Apple is meticulous about its brand image, and that means trying to manage every single aspect of what it does. That includes, apparently, trademarking some potted trees next to some display tables for Apple stores. Apple's former head of retail, Angela Ahrendts, made it her mission to add a ton of greenery to Apple's stores (or "town squares," as she liked to call them), but it remains to be seen whether her successor, Deirdre O'Brien, will be as interested in green spaces.
Facebook knows so much about the people that use its social networks, so perhaps this isn't that surprising a patent, but it's still a bit jarring. Facebook's new patent describes using data it has on people to guess their socioeconomic status. It suggests taking "biographic, demographic and other types of descriptive information, such as work experience, educational history, gender, hobbies or preferences, location and the like" from posts and information shared by a user to determine whether they're working class, middle class or upper class. And the end goal? To provide "sponsored content" for a "product or service to target users of the online system belonging to a particular socioeconomic group." I can't wait to find out which direct-to-consumer brands target me on Facebook based on my lot in life.

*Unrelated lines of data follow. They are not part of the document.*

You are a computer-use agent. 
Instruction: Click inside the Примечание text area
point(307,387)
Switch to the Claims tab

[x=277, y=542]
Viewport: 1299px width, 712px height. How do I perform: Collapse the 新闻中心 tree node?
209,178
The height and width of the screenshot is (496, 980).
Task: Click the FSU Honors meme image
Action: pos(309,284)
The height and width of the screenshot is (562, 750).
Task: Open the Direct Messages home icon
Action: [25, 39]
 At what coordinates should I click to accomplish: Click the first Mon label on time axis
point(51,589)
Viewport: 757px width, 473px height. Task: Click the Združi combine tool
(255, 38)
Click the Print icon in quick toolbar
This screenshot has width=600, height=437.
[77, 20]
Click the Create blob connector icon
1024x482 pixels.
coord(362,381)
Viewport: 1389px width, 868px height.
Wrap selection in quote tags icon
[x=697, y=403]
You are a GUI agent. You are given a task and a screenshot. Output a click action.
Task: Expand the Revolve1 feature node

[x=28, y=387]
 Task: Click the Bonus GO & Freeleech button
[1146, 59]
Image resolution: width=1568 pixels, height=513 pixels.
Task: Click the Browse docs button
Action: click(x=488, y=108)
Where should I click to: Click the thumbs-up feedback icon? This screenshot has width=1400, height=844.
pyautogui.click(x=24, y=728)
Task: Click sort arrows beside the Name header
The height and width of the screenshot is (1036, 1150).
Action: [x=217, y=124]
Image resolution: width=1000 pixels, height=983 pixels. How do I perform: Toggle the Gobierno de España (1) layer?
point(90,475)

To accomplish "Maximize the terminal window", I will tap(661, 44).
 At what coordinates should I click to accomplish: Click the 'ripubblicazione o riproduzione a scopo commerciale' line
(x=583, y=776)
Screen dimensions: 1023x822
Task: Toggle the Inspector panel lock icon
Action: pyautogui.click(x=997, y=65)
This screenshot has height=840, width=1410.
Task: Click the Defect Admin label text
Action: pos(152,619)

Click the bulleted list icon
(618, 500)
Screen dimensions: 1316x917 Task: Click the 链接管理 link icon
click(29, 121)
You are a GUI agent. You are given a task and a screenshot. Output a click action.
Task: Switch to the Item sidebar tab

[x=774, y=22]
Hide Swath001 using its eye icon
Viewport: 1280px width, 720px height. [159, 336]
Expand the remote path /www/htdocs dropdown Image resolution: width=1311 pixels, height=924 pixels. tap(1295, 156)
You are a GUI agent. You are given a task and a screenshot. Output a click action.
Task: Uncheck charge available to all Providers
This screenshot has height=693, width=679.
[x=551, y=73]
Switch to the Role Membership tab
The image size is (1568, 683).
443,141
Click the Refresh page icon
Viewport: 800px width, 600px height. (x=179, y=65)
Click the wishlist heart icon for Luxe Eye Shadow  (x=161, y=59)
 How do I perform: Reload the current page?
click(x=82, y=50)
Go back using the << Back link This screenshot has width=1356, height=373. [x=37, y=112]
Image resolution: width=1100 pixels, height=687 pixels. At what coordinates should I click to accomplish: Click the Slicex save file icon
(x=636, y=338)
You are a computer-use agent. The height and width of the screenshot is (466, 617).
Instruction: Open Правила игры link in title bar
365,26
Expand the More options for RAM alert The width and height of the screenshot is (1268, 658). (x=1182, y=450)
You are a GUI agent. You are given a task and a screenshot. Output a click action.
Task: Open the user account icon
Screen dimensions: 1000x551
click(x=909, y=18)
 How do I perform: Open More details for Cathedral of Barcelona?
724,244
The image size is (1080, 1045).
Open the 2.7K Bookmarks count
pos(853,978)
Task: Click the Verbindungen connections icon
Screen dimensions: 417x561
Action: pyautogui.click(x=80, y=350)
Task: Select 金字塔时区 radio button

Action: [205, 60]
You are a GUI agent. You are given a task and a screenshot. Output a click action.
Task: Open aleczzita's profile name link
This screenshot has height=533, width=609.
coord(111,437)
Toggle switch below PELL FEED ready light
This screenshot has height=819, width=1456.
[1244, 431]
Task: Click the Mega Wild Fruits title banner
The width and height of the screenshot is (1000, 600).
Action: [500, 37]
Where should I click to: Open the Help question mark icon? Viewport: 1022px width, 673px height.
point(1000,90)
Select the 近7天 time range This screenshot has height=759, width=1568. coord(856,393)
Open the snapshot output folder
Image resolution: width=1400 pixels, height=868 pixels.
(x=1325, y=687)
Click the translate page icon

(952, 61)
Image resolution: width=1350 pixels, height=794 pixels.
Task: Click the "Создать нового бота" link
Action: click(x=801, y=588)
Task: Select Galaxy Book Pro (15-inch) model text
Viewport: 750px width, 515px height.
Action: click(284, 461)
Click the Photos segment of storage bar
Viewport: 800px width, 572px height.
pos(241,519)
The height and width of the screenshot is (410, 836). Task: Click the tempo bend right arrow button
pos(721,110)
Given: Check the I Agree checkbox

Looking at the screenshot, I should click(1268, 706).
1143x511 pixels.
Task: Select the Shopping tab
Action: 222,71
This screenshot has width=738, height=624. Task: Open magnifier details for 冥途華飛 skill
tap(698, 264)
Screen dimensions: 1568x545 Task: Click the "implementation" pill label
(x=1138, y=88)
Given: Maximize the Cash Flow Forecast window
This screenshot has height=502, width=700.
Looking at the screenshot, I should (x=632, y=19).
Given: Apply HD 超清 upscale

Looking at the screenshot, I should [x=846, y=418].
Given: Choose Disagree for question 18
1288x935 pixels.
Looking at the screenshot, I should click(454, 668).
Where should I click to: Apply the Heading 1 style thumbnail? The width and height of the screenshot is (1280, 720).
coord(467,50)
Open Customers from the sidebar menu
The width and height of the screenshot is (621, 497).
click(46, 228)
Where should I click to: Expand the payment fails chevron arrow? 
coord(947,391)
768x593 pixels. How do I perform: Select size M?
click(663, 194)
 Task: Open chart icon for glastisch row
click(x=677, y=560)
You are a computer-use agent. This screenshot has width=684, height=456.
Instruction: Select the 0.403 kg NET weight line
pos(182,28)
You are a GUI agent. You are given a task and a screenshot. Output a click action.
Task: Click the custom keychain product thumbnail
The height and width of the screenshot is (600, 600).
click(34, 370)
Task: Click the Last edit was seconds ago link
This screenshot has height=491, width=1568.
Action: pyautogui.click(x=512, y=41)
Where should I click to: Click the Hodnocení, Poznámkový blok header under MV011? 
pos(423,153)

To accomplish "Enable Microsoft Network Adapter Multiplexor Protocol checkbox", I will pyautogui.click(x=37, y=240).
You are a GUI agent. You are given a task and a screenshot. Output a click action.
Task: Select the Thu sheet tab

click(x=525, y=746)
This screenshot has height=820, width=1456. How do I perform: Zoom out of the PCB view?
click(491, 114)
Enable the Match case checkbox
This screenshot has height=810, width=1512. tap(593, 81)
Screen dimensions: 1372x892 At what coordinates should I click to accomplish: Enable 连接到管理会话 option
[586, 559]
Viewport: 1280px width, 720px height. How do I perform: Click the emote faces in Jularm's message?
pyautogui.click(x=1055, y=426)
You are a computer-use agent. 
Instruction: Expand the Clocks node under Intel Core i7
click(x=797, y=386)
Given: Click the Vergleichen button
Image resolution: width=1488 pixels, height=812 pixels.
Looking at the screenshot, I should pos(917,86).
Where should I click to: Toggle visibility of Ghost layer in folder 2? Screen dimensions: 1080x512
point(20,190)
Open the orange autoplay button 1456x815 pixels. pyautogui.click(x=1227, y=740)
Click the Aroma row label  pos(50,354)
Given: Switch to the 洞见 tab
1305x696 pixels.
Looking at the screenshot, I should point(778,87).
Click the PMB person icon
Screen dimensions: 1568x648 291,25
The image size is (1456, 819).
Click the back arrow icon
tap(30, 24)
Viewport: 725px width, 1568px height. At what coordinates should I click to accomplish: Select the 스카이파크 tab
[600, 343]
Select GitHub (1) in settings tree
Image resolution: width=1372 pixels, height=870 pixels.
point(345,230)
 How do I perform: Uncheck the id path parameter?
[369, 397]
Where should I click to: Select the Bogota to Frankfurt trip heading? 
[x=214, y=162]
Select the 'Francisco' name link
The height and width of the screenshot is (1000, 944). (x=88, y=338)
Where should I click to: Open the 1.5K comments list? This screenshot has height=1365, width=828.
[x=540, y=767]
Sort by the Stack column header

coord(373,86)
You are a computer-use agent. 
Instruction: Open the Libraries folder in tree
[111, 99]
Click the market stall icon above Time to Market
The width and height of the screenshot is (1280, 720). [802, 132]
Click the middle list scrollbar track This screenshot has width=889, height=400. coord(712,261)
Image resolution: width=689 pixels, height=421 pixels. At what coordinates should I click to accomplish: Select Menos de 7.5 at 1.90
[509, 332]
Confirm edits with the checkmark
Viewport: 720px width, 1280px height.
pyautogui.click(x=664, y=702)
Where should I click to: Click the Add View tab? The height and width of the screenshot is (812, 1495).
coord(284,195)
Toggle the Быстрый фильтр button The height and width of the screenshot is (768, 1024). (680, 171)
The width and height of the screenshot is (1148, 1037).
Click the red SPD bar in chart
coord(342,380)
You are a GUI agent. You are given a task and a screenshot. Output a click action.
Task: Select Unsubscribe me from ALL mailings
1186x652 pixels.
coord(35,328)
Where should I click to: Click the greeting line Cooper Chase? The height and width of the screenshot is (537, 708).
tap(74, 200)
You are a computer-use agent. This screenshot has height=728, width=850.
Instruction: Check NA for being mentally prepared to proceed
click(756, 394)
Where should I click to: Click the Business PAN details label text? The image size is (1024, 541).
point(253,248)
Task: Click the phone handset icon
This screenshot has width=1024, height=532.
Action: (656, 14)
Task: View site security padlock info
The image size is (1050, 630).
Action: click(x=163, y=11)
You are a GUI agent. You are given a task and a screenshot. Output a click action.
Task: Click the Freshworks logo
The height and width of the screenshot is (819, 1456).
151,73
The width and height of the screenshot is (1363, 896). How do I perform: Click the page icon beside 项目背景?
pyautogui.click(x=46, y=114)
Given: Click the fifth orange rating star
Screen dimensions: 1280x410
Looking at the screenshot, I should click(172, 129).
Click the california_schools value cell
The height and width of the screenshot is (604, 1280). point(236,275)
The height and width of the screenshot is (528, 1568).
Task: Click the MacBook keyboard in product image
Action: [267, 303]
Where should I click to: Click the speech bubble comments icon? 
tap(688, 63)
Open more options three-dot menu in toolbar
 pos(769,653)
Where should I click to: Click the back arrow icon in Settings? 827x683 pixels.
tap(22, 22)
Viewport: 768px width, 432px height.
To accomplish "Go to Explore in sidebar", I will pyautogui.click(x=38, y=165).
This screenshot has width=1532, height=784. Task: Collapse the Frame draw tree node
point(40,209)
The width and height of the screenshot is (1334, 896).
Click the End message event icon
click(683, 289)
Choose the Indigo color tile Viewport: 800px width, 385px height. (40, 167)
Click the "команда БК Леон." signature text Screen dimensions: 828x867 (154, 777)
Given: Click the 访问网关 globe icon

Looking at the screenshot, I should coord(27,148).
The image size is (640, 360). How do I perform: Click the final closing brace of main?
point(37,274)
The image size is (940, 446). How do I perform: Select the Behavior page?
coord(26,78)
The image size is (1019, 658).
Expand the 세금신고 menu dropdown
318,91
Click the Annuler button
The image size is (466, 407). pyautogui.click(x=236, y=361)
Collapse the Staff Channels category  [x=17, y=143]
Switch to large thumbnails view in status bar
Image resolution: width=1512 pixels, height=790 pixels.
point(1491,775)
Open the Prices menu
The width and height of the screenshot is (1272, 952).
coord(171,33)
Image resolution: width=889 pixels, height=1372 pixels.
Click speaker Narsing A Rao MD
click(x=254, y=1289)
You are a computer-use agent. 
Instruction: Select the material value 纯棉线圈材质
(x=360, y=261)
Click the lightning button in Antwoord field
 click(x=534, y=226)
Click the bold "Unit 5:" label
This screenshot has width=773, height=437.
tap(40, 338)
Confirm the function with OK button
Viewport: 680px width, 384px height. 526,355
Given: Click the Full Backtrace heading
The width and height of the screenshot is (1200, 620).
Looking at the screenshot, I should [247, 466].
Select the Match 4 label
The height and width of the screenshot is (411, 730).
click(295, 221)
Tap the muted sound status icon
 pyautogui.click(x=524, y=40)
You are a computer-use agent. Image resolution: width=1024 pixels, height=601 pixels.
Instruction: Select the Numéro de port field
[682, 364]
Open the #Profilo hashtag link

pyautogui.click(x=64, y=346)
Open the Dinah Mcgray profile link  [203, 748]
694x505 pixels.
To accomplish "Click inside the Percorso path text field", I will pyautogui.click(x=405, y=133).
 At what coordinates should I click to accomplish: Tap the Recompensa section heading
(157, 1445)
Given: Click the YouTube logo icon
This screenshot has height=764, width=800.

This new patent sounds both deeply futuristic and invasive. Microsoft's patent outlines a system of sensors dotted around an office building, in lighting fixtures and other unassuming places, that are all meshed together and talking to each other. As a person passes by the sensors, they'll try to determine who they are, by comparing speech to stored recordings of the employee's voice, as well as things like "height, shoulder width, stride length, and/or facial features," according to the patent. Once the system figures out who is walking by, it can do things like preemptively turn on the lights when they walk into their office. Seems like a fair trade-off for constant biometric surveillance!
It's far from the only thing keeping AR and VR headsets from hitting the mainstream, but have you ever thought about everyone who's ever sweated on a headset that's handed to you in a public setting? Microsoft's patent outlines how a headset like its HoloLens could wick sweat away from a wearer's forehead and the heat-generating system they're wearing in front of their eyes. The system has a "vapor-permeable spacer" between the device and the wearer that helps evaporate sweat and dissipate heat from the device. But I'd still probably wipe any headset down before putting it on.
When you're interviewing for a new job, it's pretty common to ask what the prospects for growth at the company are. Microsoft's new patent would give people that information before even applying. It envisions a function on a job-seeking social network — Microsoft just happens to own one of those — that could show potential applicants what the likelihood for job growth is beyond the role they're applying for and what the attrition rate is for people with similar skills and backgrounds.Lenovo, Apple and Microsoft itself (which was conveniently awarded a patent on the topic this week!) are all in various stages of thinking about devices that don't have physical keyboards. Microsoft is thinking of way to have and not have a keyboard all at once: a physical keyboard that flips out from underneath the bottom of its folding tablet. It's like when Ryan Seacrest invested in that case company that turned your iPhone into a BlackBerry. Eventually, people do new things because they're easier overall, or they just don't do them. Time will tell if all-screen laptops are truly where we're heading.